» Given passage
- - -
I predict the Bears 104, the Packers -2, and Michael Jordan will be held to under 100 points.
Calendars are also good for remembering that Talk Like a Pirate Day is Sept 19. Arrrr, ya scurvy dogs. I only say this because football is just a fancy way of saying soccer.
Ah. Soccer. It’s what the girls play while the boys are going out for football.
@ussjimmycarter – let’s hear your excuses. Iowa State: 44 – iowa 41
Can I come over to your house for some punkin and raisin bread, seanmahair? I’ll trade you some summer squash, Yukon potatoes, green beans, broccoli and beets!!
What the heck does this have to do with football? Huh? (Hehe.)
(to no one in particular)
“Goooooooooo sports!”
I’m not really a sports fan. Maybe a little bit . I just never found the appeal for it in an emotionally invested way. I can’t stand casinos either but hey Wayne Newtons’ cheekbones shrunk with age so maybe yours will too. Feel lucky, Pop ‘n’ Fresh?
Rubeus, thanks for reminding me about 9/19 because I got a doc appointment that day. I’ll remember to recite the latter half of the alphabet to him.
- - -
Data for locating words and elements

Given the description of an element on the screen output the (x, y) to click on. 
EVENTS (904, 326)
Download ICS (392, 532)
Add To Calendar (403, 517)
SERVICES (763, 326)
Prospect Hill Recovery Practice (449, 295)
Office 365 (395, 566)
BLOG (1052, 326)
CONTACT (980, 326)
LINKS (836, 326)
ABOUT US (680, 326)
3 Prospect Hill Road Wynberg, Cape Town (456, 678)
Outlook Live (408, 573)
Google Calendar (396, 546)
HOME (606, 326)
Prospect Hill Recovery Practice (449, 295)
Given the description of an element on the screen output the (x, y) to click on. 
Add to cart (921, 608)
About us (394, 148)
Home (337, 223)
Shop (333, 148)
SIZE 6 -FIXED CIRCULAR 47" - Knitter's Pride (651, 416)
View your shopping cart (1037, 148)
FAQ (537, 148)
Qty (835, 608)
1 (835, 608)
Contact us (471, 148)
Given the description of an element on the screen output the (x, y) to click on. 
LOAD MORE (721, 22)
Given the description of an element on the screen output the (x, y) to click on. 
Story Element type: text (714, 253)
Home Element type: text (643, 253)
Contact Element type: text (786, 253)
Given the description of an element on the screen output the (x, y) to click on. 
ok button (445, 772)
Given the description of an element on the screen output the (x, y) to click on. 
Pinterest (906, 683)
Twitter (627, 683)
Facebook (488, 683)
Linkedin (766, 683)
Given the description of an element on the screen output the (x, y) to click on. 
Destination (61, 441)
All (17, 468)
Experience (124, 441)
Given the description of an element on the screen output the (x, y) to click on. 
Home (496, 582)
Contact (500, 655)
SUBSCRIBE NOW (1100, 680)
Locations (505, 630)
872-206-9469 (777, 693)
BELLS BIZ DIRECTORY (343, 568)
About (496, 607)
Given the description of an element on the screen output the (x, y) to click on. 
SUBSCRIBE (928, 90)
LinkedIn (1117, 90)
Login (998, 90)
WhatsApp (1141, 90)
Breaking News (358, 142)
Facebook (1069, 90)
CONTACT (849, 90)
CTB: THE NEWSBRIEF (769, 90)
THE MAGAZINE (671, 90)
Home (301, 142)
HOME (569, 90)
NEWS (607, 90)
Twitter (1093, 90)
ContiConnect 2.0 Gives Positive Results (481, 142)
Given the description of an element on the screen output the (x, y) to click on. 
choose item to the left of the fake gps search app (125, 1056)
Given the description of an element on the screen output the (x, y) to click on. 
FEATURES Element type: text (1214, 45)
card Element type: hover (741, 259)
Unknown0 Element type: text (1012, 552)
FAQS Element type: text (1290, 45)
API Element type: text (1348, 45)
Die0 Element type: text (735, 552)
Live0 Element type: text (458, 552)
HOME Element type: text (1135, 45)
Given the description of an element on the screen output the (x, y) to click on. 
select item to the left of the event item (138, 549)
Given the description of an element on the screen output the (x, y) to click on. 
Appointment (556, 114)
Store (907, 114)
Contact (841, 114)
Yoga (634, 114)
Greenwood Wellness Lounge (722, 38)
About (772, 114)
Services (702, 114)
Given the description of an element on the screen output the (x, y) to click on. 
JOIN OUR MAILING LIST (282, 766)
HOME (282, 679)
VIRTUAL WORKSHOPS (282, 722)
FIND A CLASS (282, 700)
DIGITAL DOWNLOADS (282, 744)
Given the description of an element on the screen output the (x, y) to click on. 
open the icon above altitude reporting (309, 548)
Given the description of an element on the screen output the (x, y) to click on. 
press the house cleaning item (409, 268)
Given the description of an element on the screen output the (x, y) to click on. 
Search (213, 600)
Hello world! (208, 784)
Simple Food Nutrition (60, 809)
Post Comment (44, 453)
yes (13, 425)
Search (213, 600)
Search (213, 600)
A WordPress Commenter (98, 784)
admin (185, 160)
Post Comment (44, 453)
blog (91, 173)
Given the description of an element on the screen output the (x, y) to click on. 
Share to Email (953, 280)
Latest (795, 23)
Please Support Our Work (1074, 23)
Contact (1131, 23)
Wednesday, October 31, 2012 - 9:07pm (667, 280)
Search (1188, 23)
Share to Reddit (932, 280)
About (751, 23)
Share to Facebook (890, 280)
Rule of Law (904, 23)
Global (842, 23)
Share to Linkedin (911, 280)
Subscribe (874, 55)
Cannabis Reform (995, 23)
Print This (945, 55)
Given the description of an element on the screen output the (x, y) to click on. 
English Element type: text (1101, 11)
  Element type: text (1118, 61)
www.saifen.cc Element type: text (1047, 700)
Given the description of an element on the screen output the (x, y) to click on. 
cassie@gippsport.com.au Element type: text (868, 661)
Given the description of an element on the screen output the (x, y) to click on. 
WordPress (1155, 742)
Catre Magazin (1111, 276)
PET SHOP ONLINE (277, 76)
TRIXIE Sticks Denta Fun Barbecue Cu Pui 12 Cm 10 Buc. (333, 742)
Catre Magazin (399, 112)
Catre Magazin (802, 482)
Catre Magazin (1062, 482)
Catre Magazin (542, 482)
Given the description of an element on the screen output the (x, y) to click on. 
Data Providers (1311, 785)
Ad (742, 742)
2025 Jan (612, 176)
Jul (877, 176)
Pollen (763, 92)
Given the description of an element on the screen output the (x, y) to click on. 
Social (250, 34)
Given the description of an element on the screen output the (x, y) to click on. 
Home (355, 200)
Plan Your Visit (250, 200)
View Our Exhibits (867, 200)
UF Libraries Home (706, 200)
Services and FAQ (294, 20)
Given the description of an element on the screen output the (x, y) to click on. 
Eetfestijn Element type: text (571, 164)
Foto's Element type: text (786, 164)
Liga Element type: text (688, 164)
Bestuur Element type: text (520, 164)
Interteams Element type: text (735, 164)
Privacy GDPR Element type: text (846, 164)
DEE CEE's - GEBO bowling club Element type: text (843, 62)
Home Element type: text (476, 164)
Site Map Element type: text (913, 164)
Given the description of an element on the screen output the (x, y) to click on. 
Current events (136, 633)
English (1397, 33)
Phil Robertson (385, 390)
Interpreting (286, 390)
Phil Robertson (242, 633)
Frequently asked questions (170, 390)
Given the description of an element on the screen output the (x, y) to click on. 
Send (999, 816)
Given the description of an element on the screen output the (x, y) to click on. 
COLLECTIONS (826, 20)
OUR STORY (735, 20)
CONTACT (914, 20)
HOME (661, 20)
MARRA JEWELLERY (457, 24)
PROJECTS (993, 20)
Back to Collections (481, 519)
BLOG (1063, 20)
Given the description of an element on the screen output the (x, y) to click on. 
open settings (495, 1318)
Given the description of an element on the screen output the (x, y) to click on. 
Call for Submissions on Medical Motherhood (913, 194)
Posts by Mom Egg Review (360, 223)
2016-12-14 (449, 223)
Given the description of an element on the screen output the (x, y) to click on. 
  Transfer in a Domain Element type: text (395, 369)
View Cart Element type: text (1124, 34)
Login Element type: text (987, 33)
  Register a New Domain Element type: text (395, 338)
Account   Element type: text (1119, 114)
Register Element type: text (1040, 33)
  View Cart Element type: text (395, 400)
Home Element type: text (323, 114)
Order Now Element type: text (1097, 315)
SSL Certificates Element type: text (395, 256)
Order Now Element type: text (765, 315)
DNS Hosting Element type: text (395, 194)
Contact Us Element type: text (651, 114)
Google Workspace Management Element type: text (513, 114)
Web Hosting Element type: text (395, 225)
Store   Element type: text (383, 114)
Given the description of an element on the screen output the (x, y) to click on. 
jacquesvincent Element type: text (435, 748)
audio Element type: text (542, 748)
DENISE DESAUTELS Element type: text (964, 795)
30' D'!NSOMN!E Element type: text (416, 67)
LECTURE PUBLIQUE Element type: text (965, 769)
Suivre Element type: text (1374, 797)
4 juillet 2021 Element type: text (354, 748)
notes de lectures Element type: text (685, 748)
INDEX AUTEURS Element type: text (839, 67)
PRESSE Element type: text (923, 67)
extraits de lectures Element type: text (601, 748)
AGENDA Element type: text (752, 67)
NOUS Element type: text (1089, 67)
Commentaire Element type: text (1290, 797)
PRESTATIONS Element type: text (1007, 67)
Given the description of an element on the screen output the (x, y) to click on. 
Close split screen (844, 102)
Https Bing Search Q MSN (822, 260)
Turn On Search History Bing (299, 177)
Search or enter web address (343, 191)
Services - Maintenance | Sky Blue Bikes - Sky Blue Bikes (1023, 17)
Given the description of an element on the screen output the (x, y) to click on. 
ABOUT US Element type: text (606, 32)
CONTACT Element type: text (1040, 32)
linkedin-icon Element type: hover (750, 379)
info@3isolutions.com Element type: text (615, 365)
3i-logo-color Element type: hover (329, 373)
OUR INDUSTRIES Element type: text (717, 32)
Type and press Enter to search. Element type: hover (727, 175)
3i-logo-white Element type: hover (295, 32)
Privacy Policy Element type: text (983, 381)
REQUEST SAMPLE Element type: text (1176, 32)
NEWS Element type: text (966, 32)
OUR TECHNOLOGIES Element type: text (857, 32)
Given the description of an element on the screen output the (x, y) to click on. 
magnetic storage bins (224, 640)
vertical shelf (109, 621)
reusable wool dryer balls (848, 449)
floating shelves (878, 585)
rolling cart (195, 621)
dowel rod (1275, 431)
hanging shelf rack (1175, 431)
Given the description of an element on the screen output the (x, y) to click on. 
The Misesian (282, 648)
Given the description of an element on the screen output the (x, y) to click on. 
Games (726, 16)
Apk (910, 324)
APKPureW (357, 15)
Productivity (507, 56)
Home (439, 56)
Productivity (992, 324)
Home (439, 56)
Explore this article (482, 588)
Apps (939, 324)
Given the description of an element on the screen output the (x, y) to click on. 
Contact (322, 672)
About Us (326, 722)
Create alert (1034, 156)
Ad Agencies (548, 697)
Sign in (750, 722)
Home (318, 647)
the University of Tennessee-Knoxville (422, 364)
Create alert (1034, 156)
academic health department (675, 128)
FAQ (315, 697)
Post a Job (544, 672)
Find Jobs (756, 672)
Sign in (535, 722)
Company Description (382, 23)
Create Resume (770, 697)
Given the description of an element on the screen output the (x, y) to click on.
- - -
» Tasks and exercises
1) In the comment thread, on what date does Talk Like a Pirate Day fall?
2) Add a few more comments to the end of the football comment thread, keeping the same loose, joking tone.

» Outputs in order
1) Sept 19

2)
DamnCat – You have the teams reversed! Hayden Fry had the Astroturf replaced with real grass years ago because of all the injuries that turf was causing. It was the cheerleaders from the Vet school in Ames that were grazing on the field resulting in astroturf in Ames! I’m particularly bitter today having lost to these losers! We must have been jobbed by the officials of something!
ussjimmycarter – catch up – they returned to synthetic grass in back in 2008
Any of ya’ll watching Virginia Tech home games will be seeing me in the Corp of Cadets section, doing pushups on other people’s shoulders, marching in the regimental band, and generally yelling and screaming my heart out. I believe that is the best reason to support Virginia Tech this year.
It could have been worse Basil. But only if you were a Notre Dame fan. Those both had to be brutal to watch the endings to, but pretty awesome if all one was hoping for was an exciting game.
This week, my two favorite teams were playing in the same game: Michigan and whoever plays Notre Dame. Even better than Michigan winning in such a remarkable fashion was Notre Dame losing.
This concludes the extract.